Kansere karşı koruyabiliyor
Turşuda kullanılan meyve ve sebzeler çoğunlukla yüksek miktarda vitamin, mineral ve antioksidan içeriyor. Beslenme ve Diyet Uzmanı Nur Ecem Baydı Ozman, turşu formunda tüketildiklerinde bazı vitamin kayıpları olsa da, bu besinlerin mineral ve antioksidan içerikleriyle sağlığa olumlu katkı sağladığını belirterek, “Turşudaki antioksidanlar serbest radikalleri yok ederek kanserden koruyabiliyor. Tek bir turşu yerine pancar, lahana ve havuç gibi çok farklı sebzeleri tüketerek antioksidan çeşitliliğini arttırmak mümkün olabiliyor” diyor.
Kemik sağlığına destek oluyor
K2 vitamini bağırsaktaki bakteriler tarafından sentezleniyor. Bağırsak florası bozulmuşsa K2 vitamininin sentezi azalıyor. Turşu içerdiği iyi bakteriler sayesinde floranın iyileşmesine katkı sağlayarak K2 vitamini sentezini arttırabiliyor. Beslenme ve Diyet Uzmanı Nur Ecem Baydı Ozman, “Özellikle lahana turşusu K2 vitamini bakımından oldukça zengindir. K2 vitamini kalsiyumun kemik ve dişlerde birikimini arttırıyor, dolayısıyla bu dokuların güçlenmesini sağlıyor. Aynı zamanda kalsiyumun damar çeperinde birikerek damarlarda kireçlenmeye yol açmasını önlüyor ve bu sayede dolaylı olarak kalp damar sağlığını da koruyor” diyor.

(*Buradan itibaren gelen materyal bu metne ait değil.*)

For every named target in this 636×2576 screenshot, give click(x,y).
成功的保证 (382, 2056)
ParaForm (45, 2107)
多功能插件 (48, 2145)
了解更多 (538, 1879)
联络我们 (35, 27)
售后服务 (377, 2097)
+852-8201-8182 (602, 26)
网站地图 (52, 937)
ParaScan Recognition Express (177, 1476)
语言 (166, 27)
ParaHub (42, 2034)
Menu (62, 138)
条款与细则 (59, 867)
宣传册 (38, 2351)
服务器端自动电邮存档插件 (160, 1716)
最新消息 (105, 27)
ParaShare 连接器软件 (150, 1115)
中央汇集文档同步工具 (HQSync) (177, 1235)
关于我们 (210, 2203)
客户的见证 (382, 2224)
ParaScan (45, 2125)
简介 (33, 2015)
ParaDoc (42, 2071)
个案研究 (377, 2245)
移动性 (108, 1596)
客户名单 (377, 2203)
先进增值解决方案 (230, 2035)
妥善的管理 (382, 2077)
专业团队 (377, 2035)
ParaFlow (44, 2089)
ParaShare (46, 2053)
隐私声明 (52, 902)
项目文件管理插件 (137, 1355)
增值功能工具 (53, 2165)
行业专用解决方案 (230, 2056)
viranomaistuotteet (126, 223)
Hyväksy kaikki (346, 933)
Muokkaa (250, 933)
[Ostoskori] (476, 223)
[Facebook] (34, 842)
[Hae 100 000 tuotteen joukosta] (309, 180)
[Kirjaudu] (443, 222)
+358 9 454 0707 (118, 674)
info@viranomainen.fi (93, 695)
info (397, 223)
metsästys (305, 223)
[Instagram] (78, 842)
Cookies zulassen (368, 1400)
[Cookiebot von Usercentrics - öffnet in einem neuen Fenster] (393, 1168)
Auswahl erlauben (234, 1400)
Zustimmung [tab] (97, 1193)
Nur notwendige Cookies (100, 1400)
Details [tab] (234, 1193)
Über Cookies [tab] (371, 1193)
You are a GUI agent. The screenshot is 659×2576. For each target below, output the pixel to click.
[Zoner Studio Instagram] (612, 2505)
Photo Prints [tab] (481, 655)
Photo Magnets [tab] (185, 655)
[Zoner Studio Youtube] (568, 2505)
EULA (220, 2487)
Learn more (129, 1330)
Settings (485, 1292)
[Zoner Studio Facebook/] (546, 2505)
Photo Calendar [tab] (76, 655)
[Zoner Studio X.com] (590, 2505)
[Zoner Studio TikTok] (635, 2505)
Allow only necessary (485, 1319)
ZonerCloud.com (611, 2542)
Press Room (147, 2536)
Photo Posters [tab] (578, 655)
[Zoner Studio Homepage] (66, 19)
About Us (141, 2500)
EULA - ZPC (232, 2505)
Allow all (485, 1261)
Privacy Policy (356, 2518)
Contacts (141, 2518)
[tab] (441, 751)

Anksiyete ve depresyona karşı etkili
Bağırsak florasının bozulması anksiyete ve depresyon gibi mental hastalıklarla ilişkilendiriliyor. Probiyotikler bağırsağın normal mikrobiyal dengesinin korunmasına katkı sağlıyor; bu etkileri sayesinde anksiyete ile depresyonun önlenmesinde rol oynuyor. Turşu tüketmek hem prebiyotik içeriği hem de muhtemel probiyotik içeriği sayesinde bağırsaktaki dost bakterilerin sayısını arttırarak ruh halini olumlu etkiliyor.